Good afternoon, franztesca,

i was finally able to sit down and look at the renaming-during-import feature. It introduces new error cases which would exist only to solve a self-induced client-level problem1, as opposed to library-level problem, which makes it very difficult to justify.

For example, renaming/moving file (A) over file (B) has deal with the case that (B) is already in use. If (B) is in active use, the library cannot do anything with it and the imported data will be lost. (We have to delay the check for this error case until the end of the import for your use case to work.) If (B) is not currently opened by a db handle but is in the filesystem, clearing its name and re-assigning its name to the newly-imported (A) handle has a race condition which could leave it susceptible to losing (B) without having the chance to rename (A) to (B), i.e. complete data loss unless we add some sort of journal support to deal with cases like that. There may well be other potential error cases there which i simply have not had enough coffee to recognize.

These problems don't exist in the current, simpler implementation and introducing them seems to be trading client-side difficulties for library-side difficulties.

Until/unless we can find ways around this type of issue, this isn't an as-yet-too-flaky capability we'd want in the library.

That said: since you are familiar with the code in question, if you can put together an implementation which does not expose new error cases, i am perfectly happy to revisit this.


  1. ^ Specifically, the ability to keep using the db while it's being imported.

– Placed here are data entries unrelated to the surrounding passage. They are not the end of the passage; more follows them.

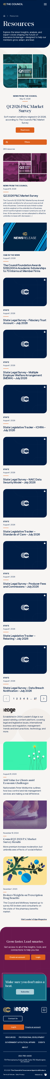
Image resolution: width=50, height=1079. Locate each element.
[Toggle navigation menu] (45, 4)
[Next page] (43, 698)
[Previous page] (6, 698)
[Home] (4, 16)
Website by (39, 1074)
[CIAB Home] (13, 4)
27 (35, 698)
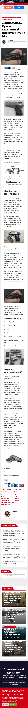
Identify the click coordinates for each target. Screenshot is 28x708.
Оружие (18, 17)
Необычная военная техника (9, 17)
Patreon (8, 7)
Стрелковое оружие (7, 19)
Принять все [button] (13, 704)
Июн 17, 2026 (8, 604)
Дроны (5, 626)
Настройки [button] (5, 704)
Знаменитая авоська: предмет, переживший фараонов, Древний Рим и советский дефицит (13, 556)
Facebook (19, 7)
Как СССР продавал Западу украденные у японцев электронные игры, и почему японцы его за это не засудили (13, 596)
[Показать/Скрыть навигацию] (15, 4)
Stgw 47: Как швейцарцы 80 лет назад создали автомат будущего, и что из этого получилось (14, 541)
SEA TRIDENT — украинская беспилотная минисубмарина (12, 632)
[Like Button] (6, 480)
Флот (14, 626)
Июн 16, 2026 (8, 637)
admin (11, 40)
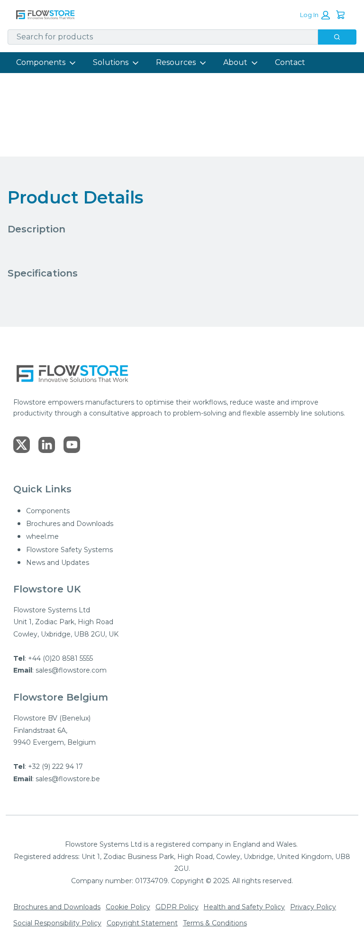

Considering that that's not a feature directly supported by any layer of the sqlite API, it seems to fall squarely into the category of client-level capability.

(58) By Stephan Beal (stephan) on 2023-10-22 10:47:36 in reply to 48.1 [link] [source]

On another note, we got already two users (out of 2k) who started to get SQLITE_CORRUPT: ...

A thought came to mind about this this morning: it is easy to corrupt WASM heap memory, even more-so than in C because C has many compile-time warnings to assist developers in that regard. If some piece of JS code has corrupted the WASM heap, the side effects can range from "nothing at all" to "anything at all," including misbehavior at any level of sqlite. Unfortunately, it can be next to impossible to track down the source of WASM heap corruption.

If (noting that this is a "big if") the db corruption is a side-effect of heap corruption, perhaps (this is just speculation) those clients are using some feature of the db the others are not and are triggering a WASM memory misuse bug, either in your app or this library.

Is that perhaps a possibility (however remote) in your case?